"Cellbound" "Cellbound"

Much has been said about how the pandemic is benefiting the animation industry. Here on Cartoon Brew, we’ve also been tracking how lockdowns have spurred the creativity of individual artists. A new case in point: this video from RAE (a.k.a. RAE BK), in which the New York City street artist “quarantines” himself inside Tex Avery’s 1955 short Cellbound.

In the remix, posted on his Instagram, RAE has composited himself into the classic MGM cartoon, which features Avery’s canine character Butch (a.k.a. Spike) as a prisoner hell-bent on escaping. RAE plays an accomplice to the break-out, deftly dropping himself into spaces in the layouts and weaving his actions around the film’s pin-sharp comic timing. RAE also incorporates graffiti from other NYC street artists into the backgrounds; eagle-eyed viewers might recognize callouts to the work of PK Kid, Giz, Hindue, Mecro, and Elik, among others. Watch it below:

RAE spent two months performing in front of a makeshift green screen in his backyard. The project, a tribute to one of his favorite films, doubles up as a playful riff on the experience of quarantine: the artist is withdrawing from society by retreating into the world of a cartoon, which is itself about imprisonment. In a further self-reflexive twist, Avery’s film draws an analogy between tv screens and prison.

The intersection of confinement and public performance is a theme familiar from RAE’s past work.
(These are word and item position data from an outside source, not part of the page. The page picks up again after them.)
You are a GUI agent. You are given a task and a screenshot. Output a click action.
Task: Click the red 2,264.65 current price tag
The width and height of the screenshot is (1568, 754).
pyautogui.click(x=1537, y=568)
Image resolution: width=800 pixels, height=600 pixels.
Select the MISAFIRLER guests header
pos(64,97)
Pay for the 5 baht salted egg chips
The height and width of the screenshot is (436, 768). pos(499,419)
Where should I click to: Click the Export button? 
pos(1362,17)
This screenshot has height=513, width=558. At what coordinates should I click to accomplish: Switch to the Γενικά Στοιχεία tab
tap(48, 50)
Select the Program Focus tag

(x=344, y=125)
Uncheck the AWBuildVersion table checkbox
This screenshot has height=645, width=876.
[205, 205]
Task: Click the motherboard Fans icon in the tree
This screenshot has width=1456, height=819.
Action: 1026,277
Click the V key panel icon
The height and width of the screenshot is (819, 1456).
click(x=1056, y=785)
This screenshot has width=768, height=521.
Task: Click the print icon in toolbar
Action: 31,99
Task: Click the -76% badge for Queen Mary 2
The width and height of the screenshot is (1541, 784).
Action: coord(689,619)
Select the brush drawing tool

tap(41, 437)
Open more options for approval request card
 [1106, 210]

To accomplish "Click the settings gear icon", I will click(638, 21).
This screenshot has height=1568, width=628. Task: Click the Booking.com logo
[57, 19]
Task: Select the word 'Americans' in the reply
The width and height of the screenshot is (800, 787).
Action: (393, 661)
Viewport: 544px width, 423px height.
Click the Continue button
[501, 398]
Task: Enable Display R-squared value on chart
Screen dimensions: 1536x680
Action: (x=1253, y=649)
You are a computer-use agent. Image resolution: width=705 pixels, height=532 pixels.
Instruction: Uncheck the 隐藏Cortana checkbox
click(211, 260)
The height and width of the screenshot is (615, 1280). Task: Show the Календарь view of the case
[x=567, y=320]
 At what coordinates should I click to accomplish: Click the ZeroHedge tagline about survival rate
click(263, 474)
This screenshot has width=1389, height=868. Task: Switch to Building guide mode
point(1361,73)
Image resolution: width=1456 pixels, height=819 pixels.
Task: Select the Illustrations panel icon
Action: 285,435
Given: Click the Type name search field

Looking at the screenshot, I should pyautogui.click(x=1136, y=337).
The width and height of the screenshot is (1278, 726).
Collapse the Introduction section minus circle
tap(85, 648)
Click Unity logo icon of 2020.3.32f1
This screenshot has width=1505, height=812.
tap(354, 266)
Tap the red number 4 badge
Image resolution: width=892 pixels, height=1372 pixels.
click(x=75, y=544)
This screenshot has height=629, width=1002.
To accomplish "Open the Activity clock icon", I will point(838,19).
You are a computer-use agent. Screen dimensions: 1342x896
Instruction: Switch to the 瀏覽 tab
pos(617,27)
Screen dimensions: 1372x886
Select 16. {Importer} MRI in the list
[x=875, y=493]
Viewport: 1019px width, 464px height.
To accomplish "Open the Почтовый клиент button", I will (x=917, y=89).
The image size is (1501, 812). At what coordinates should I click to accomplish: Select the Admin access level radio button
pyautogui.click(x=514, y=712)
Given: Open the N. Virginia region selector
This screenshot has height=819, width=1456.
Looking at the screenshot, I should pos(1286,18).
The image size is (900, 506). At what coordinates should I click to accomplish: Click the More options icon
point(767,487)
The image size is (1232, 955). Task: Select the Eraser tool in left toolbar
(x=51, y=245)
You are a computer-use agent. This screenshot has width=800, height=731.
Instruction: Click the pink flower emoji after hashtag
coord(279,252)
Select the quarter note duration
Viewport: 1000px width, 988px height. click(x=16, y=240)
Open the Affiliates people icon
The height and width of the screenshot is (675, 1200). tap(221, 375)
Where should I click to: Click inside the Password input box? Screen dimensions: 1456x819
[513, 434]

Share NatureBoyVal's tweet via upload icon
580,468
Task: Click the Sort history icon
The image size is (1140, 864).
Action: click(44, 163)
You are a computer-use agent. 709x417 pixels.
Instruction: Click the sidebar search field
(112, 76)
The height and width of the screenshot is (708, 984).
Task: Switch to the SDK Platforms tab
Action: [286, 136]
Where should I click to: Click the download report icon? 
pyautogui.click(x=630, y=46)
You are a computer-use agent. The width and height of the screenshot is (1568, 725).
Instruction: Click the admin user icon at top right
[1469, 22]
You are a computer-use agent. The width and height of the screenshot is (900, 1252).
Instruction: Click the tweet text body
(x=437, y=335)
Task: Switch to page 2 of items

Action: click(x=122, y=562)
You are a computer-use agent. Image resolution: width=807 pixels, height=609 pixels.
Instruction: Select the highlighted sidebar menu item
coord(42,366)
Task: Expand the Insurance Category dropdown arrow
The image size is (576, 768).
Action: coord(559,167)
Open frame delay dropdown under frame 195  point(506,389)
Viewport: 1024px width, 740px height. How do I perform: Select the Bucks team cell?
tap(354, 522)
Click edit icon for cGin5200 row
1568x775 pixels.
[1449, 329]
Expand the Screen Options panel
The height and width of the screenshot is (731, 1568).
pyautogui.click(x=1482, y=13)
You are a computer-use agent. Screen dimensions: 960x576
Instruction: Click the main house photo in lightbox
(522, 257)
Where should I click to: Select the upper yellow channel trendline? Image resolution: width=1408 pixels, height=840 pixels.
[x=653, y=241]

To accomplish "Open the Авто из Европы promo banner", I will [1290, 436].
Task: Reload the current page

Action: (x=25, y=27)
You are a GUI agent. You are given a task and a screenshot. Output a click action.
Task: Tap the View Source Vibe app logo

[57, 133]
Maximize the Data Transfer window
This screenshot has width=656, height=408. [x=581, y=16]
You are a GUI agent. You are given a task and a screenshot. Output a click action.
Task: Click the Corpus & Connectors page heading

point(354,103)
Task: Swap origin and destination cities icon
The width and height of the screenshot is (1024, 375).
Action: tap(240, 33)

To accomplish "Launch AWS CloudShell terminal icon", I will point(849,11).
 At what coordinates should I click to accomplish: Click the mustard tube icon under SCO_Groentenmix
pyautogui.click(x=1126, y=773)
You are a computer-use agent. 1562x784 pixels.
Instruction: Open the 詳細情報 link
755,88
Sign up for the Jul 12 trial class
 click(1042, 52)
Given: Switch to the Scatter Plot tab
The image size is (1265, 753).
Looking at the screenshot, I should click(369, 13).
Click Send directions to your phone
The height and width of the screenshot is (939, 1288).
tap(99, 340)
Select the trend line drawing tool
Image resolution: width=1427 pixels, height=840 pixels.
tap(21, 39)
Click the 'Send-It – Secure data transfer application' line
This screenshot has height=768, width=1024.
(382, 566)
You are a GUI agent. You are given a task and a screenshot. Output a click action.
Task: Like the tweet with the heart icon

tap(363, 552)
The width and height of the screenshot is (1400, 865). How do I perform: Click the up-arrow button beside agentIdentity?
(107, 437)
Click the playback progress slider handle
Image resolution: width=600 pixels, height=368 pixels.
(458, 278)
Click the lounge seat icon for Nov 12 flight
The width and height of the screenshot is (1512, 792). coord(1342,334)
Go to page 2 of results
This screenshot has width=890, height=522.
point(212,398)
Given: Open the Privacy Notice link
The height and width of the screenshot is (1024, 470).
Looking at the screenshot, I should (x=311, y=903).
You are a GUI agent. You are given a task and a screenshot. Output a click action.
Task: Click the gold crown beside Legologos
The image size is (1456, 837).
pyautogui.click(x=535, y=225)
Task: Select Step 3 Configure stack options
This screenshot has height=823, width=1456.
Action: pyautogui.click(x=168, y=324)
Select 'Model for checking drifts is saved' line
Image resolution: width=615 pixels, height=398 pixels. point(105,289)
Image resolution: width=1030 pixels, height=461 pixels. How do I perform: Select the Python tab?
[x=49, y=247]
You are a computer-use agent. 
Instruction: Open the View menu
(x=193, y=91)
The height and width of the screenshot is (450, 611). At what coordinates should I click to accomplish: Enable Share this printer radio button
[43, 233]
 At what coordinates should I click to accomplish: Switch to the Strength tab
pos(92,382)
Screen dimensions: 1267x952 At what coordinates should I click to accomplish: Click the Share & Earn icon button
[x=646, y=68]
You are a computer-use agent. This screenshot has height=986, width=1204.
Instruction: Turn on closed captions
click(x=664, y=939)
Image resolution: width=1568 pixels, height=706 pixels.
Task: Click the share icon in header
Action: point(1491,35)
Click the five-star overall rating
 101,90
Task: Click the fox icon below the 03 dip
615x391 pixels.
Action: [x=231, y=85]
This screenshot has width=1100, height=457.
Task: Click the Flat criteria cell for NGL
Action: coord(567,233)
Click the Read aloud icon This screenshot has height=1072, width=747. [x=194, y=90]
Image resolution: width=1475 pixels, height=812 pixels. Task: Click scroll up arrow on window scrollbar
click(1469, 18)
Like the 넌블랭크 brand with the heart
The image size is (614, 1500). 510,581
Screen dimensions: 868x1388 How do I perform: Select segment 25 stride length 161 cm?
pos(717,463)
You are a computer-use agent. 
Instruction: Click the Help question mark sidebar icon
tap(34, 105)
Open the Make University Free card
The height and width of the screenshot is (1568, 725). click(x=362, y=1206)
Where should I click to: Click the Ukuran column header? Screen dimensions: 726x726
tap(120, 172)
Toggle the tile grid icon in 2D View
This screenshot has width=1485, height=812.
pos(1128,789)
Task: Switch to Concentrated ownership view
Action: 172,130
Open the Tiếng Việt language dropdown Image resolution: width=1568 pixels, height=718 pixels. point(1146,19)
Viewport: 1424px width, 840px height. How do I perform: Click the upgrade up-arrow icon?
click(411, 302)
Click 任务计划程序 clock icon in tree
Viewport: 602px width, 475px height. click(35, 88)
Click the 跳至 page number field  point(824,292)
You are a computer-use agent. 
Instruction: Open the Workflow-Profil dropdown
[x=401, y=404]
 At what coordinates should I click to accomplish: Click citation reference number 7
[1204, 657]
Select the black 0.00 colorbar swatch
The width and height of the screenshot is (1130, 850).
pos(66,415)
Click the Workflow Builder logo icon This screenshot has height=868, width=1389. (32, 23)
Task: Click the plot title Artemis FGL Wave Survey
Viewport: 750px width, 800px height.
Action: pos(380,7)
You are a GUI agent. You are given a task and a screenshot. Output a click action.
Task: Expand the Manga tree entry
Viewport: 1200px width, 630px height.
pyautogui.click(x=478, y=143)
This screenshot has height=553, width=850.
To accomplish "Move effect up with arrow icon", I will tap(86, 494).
In 2017, he took up residence behind a storefront window in Manhattan’s Lower East Side, where he spent a month living and sleeping in full view of passers-by; masks concealed his identity. The New York Times profiled the project at the time.

This Cellbound remix also reminds us of Jack Plotnick’s send-ups of Walt Disney’s Wonderful World of Color, in which the actor mischievously inserts himself in Walt’s tours of the Imagineering department. We wrote about the videos yesterday.